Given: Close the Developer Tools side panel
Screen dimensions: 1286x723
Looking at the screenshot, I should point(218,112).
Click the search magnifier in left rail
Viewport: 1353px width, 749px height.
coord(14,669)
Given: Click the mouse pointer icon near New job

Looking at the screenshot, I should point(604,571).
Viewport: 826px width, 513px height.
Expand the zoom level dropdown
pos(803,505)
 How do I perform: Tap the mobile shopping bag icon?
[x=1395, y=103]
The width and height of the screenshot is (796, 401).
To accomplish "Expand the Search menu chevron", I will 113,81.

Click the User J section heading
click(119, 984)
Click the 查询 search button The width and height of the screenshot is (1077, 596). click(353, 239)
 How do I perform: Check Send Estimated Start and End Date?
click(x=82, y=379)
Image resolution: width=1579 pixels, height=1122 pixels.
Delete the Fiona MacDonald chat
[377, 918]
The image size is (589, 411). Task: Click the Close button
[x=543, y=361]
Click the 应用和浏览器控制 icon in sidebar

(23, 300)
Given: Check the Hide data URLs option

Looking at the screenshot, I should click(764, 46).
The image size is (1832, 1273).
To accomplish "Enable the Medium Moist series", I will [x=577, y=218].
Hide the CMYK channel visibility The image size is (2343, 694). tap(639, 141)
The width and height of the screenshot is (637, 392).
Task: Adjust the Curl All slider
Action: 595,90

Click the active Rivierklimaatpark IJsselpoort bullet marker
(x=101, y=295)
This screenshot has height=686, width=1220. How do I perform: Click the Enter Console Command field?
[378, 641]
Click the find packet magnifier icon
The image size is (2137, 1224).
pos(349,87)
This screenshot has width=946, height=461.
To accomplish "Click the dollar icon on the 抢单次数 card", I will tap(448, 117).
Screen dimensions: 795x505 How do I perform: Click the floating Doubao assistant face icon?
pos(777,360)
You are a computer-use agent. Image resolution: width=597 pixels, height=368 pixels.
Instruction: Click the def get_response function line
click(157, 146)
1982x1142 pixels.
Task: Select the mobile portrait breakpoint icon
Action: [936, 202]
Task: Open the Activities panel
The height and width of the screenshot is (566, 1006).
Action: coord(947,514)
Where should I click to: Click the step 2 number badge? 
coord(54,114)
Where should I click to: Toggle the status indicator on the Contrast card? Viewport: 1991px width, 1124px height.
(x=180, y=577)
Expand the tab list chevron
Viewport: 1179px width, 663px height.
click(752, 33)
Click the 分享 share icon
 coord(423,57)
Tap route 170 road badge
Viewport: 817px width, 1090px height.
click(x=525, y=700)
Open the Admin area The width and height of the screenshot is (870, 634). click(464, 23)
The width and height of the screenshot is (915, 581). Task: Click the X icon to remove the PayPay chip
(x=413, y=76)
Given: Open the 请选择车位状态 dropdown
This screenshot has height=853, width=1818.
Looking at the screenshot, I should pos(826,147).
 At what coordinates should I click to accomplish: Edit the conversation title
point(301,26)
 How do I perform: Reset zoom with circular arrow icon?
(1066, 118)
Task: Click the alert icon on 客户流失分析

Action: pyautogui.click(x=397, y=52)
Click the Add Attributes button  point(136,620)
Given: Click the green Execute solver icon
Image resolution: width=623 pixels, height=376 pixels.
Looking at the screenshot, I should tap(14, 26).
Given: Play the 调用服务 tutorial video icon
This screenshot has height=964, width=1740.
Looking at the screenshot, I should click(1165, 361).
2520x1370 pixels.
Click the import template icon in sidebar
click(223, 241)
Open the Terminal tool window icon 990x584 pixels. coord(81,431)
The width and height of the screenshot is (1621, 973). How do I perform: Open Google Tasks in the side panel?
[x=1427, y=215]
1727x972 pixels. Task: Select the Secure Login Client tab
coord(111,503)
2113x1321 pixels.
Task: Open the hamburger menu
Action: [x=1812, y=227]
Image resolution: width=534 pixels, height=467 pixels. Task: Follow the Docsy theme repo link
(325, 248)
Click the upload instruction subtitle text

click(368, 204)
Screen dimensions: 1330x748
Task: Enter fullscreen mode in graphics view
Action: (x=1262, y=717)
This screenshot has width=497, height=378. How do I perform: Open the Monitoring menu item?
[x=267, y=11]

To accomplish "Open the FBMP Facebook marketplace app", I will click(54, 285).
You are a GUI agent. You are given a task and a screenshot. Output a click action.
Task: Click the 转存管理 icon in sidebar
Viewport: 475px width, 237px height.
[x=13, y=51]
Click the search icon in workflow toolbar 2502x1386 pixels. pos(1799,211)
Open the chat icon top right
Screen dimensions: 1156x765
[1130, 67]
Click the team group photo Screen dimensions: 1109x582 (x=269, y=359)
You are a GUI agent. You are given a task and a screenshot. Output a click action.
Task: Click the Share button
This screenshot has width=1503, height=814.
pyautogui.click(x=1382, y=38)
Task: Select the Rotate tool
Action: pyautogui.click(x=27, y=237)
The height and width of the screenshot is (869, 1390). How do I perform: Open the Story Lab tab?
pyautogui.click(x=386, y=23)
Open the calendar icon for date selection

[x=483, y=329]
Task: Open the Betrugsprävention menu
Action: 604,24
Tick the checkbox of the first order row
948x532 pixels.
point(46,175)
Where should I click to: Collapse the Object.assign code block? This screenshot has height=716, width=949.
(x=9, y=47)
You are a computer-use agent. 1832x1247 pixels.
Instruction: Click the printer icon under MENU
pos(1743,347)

How to complete this task.
Nothing may be left out or altered: reproduce the complete listing.

Task solution.
Given: Close the Developer Tools side panel
Screen dimensions: 1286x723
Looking at the screenshot, I should point(218,112).
Click the search magnifier in left rail
Viewport: 1353px width, 749px height.
coord(14,669)
Given: Click the mouse pointer icon near New job

Looking at the screenshot, I should point(604,571).
Viewport: 826px width, 513px height.
Expand the zoom level dropdown
pos(803,505)
 How do I perform: Tap the mobile shopping bag icon?
[x=1395, y=103]
The width and height of the screenshot is (796, 401).
To accomplish "Expand the Search menu chevron", I will 113,81.

Click the User J section heading
click(119, 984)
Click the 查询 search button The width and height of the screenshot is (1077, 596). click(353, 239)
 How do I perform: Check Send Estimated Start and End Date?
click(x=82, y=379)
Image resolution: width=1579 pixels, height=1122 pixels.
Delete the Fiona MacDonald chat
[377, 918]
The image size is (589, 411). Task: Click the Close button
[x=543, y=361]
Click the 应用和浏览器控制 icon in sidebar

(23, 300)
Given: Check the Hide data URLs option

Looking at the screenshot, I should click(764, 46).
The image size is (1832, 1273).
To accomplish "Enable the Medium Moist series", I will [x=577, y=218].
Hide the CMYK channel visibility The image size is (2343, 694). tap(639, 141)
The width and height of the screenshot is (637, 392).
Task: Adjust the Curl All slider
Action: 595,90

Click the active Rivierklimaatpark IJsselpoort bullet marker
(x=101, y=295)
This screenshot has height=686, width=1220. How do I perform: Click the Enter Console Command field?
[378, 641]
Click the find packet magnifier icon
The image size is (2137, 1224).
pos(349,87)
This screenshot has width=946, height=461.
To accomplish "Click the dollar icon on the 抢单次数 card", I will tap(448, 117).
Screen dimensions: 795x505 How do I perform: Click the floating Doubao assistant face icon?
pos(777,360)
You are a computer-use agent. Image resolution: width=597 pixels, height=368 pixels.
Instruction: Click the def get_response function line
click(157, 146)
1982x1142 pixels.
Task: Select the mobile portrait breakpoint icon
Action: [936, 202]
Task: Open the Activities panel
The height and width of the screenshot is (566, 1006).
Action: coord(947,514)
Where should I click to: Click the step 2 number badge? 
coord(54,114)
Where should I click to: Toggle the status indicator on the Contrast card? Viewport: 1991px width, 1124px height.
(x=180, y=577)
Expand the tab list chevron
Viewport: 1179px width, 663px height.
click(752, 33)
Click the 分享 share icon
 coord(423,57)
Tap route 170 road badge
Viewport: 817px width, 1090px height.
click(x=525, y=700)
Open the Admin area The width and height of the screenshot is (870, 634). click(464, 23)
The width and height of the screenshot is (915, 581). Task: Click the X icon to remove the PayPay chip
(x=413, y=76)
Given: Open the 请选择车位状态 dropdown
This screenshot has height=853, width=1818.
Looking at the screenshot, I should pos(826,147).
 At what coordinates should I click to accomplish: Edit the conversation title
point(301,26)
 How do I perform: Reset zoom with circular arrow icon?
(1066, 118)
Task: Click the alert icon on 客户流失分析

Action: pyautogui.click(x=397, y=52)
Click the Add Attributes button  point(136,620)
Given: Click the green Execute solver icon
Image resolution: width=623 pixels, height=376 pixels.
Looking at the screenshot, I should tap(14, 26).
Given: Play the 调用服务 tutorial video icon
This screenshot has height=964, width=1740.
Looking at the screenshot, I should click(1165, 361).
2520x1370 pixels.
Click the import template icon in sidebar
click(223, 241)
Open the Terminal tool window icon 990x584 pixels. coord(81,431)
The width and height of the screenshot is (1621, 973). How do I perform: Open Google Tasks in the side panel?
[x=1427, y=215]
1727x972 pixels. Task: Select the Secure Login Client tab
coord(111,503)
2113x1321 pixels.
Task: Open the hamburger menu
Action: [x=1812, y=227]
Image resolution: width=534 pixels, height=467 pixels. Task: Follow the Docsy theme repo link
(325, 248)
Click the upload instruction subtitle text

click(368, 204)
Screen dimensions: 1330x748
Task: Enter fullscreen mode in graphics view
Action: (x=1262, y=717)
This screenshot has width=497, height=378. How do I perform: Open the Monitoring menu item?
[x=267, y=11]

To accomplish "Open the FBMP Facebook marketplace app", I will click(54, 285).
You are a GUI agent. You are given a task and a screenshot. Output a click action.
Task: Click the 转存管理 icon in sidebar
Viewport: 475px width, 237px height.
[x=13, y=51]
Click the search icon in workflow toolbar 2502x1386 pixels. pos(1799,211)
Open the chat icon top right
Screen dimensions: 1156x765
[1130, 67]
Click the team group photo Screen dimensions: 1109x582 (x=269, y=359)
You are a GUI agent. You are given a task and a screenshot. Output a click action.
Task: Click the Share button
This screenshot has width=1503, height=814.
pyautogui.click(x=1382, y=38)
Task: Select the Rotate tool
Action: pyautogui.click(x=27, y=237)
The height and width of the screenshot is (869, 1390). How do I perform: Open the Story Lab tab?
pyautogui.click(x=386, y=23)
Open the calendar icon for date selection

[x=483, y=329]
Task: Open the Betrugsprävention menu
Action: 604,24
Tick the checkbox of the first order row
948x532 pixels.
point(46,175)
Where should I click to: Collapse the Object.assign code block? This screenshot has height=716, width=949.
(x=9, y=47)
You are a computer-use agent. 1832x1247 pixels.
Instruction: Click the printer icon under MENU
pos(1743,347)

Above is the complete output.